__What needs to be done__. Exactly the lines starting at the line containing "Given: Click the" and ending at the line containing "The height and" are to be written out from the listing below, both included.

__Data for processing__.
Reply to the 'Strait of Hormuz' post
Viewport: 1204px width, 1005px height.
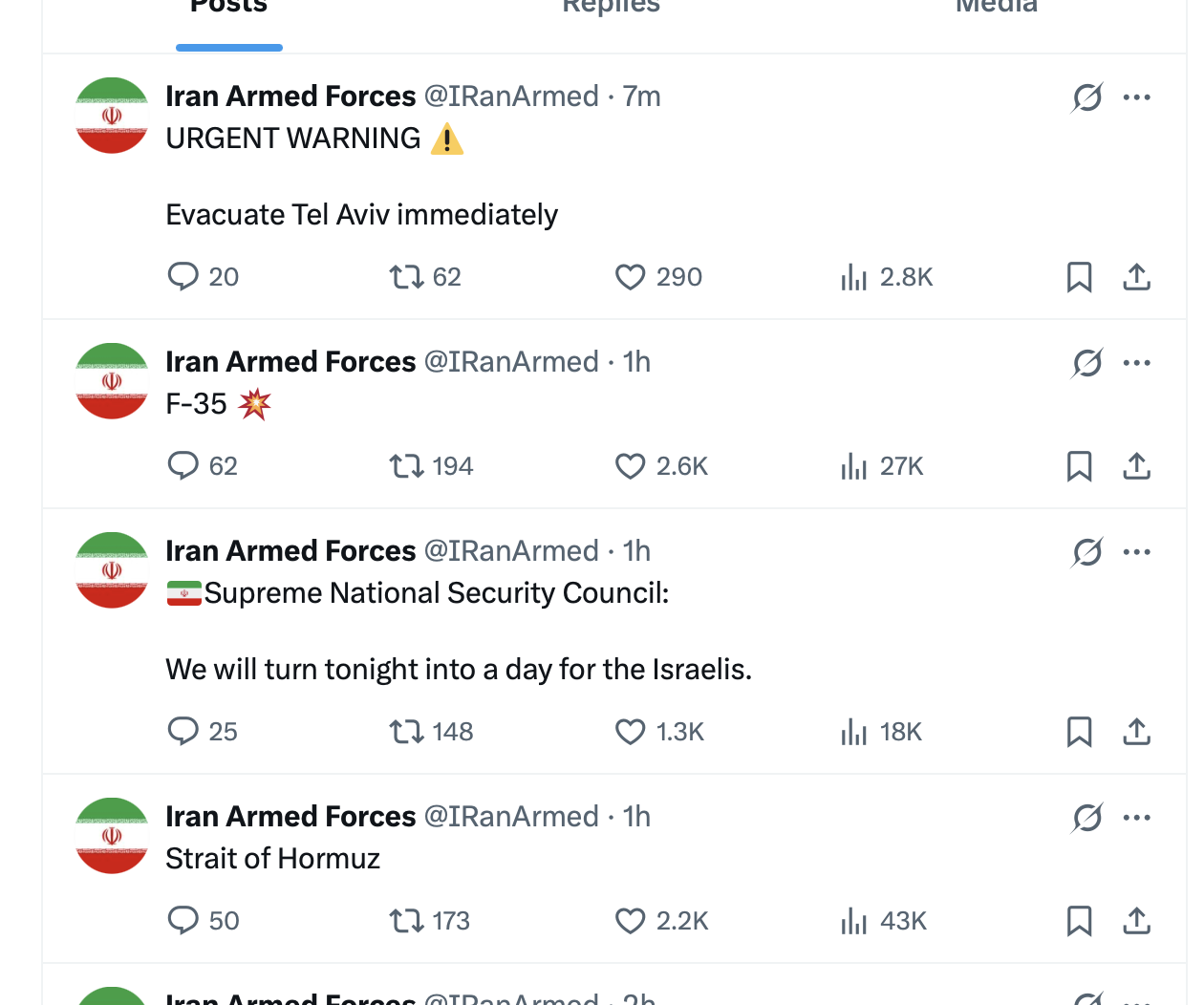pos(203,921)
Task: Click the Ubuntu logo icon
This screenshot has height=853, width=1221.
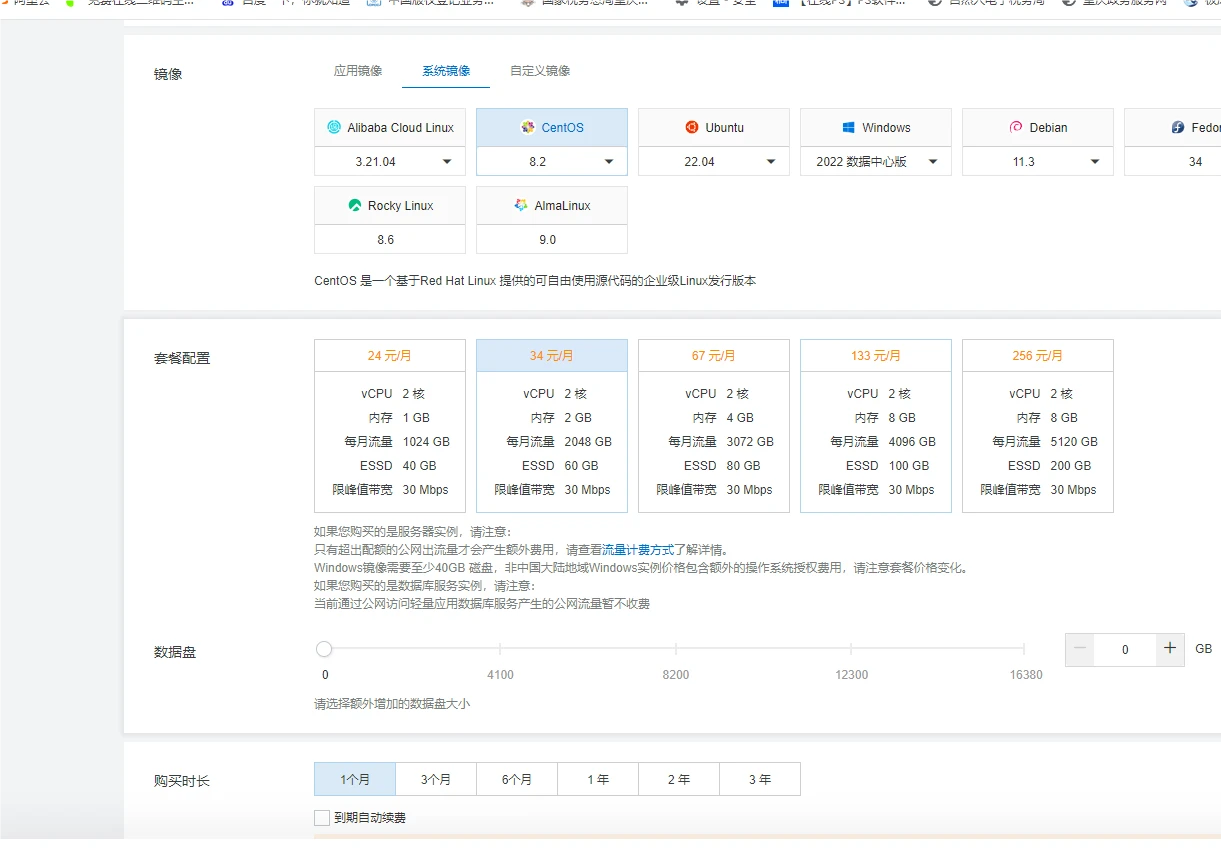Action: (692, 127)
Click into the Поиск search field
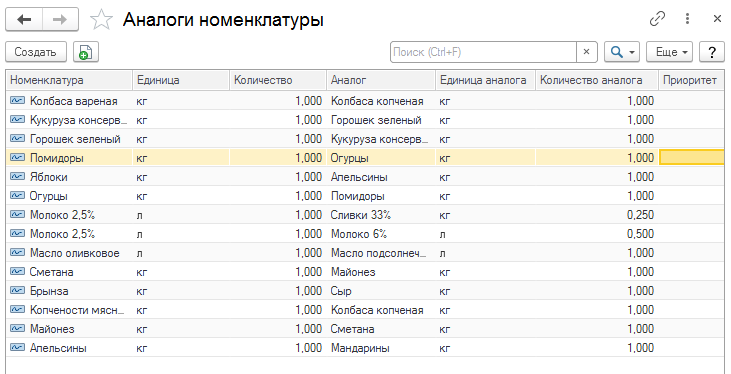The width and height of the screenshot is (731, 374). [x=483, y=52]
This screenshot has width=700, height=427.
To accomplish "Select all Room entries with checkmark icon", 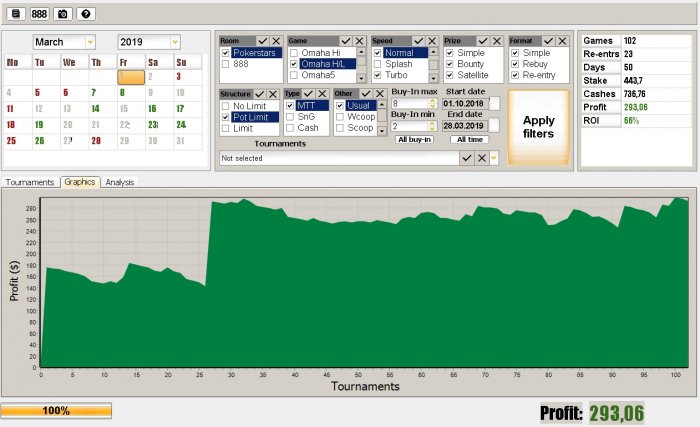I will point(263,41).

==

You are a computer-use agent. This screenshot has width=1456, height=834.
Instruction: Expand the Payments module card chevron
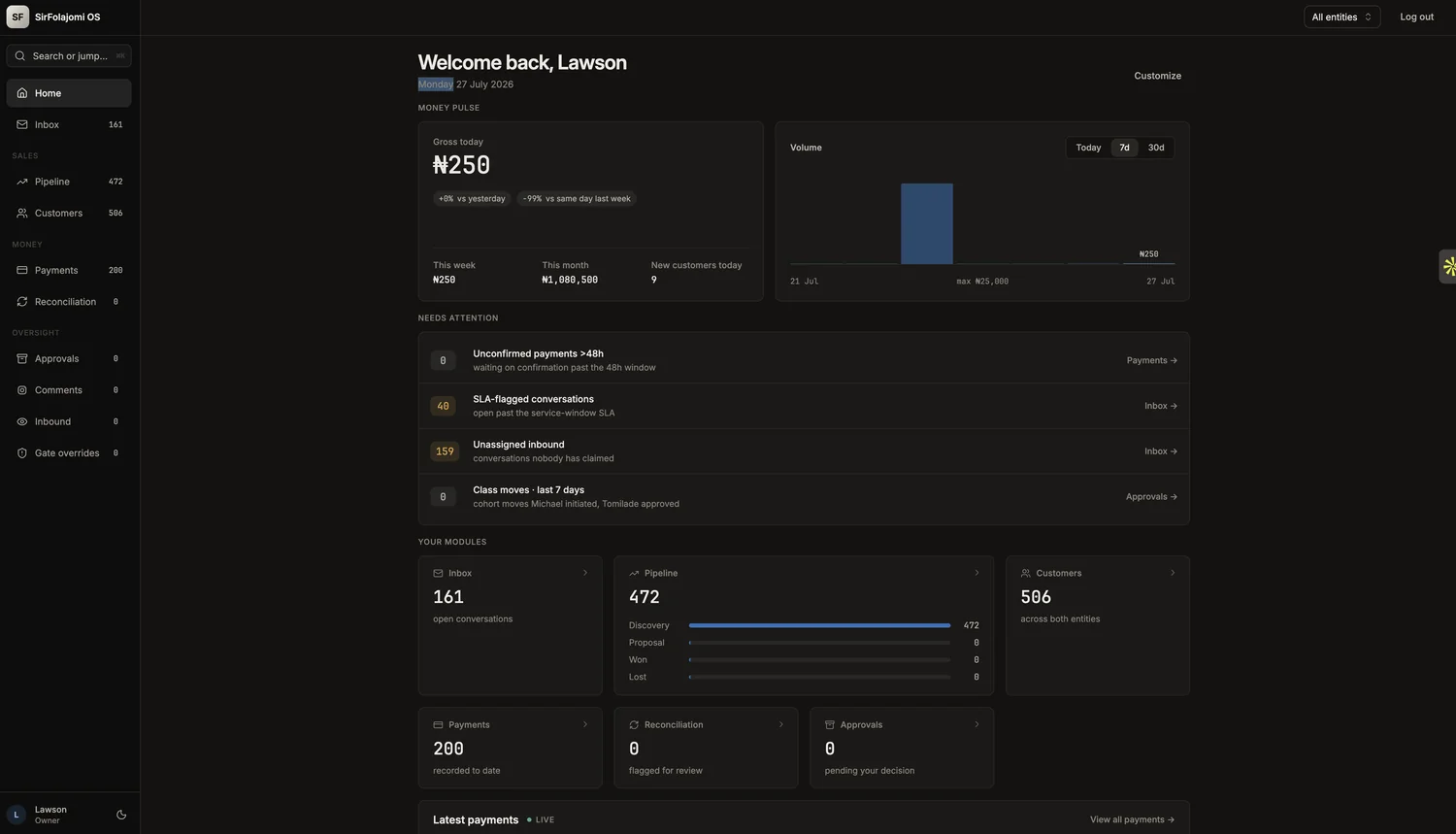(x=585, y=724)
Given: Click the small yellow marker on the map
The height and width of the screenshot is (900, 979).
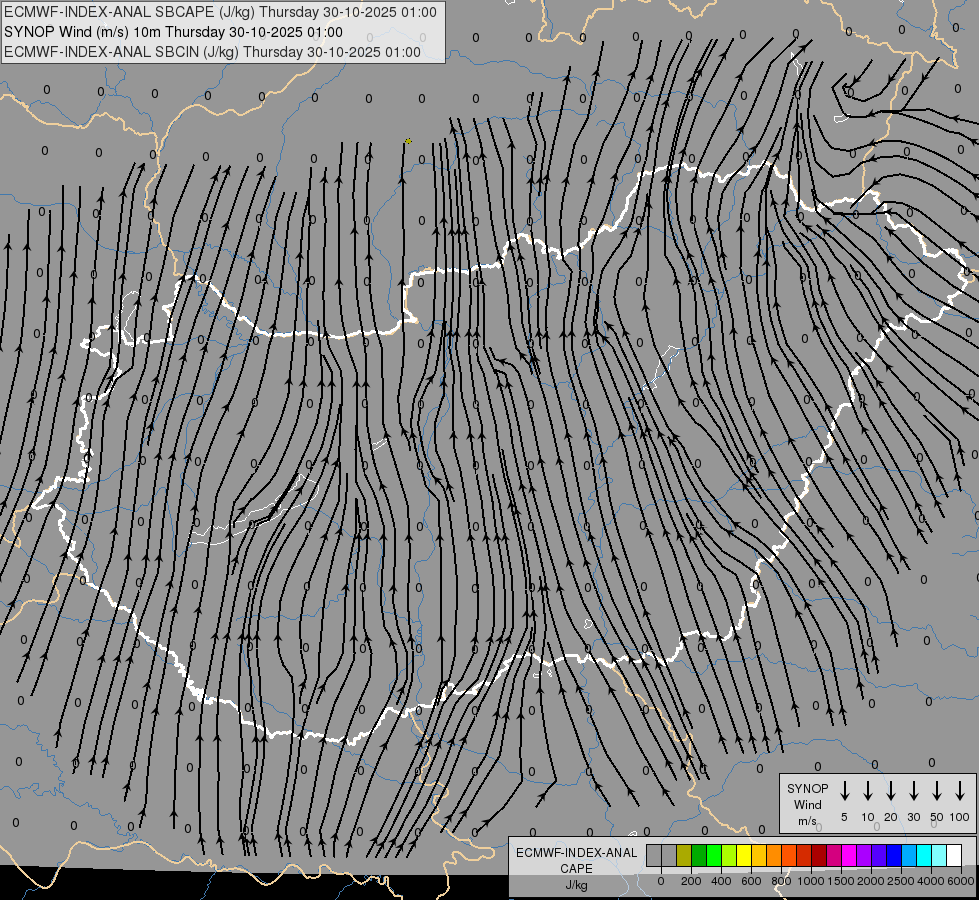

__Exercise result__.
Given: Click the small yellow marker on the map
The height and width of the screenshot is (900, 979).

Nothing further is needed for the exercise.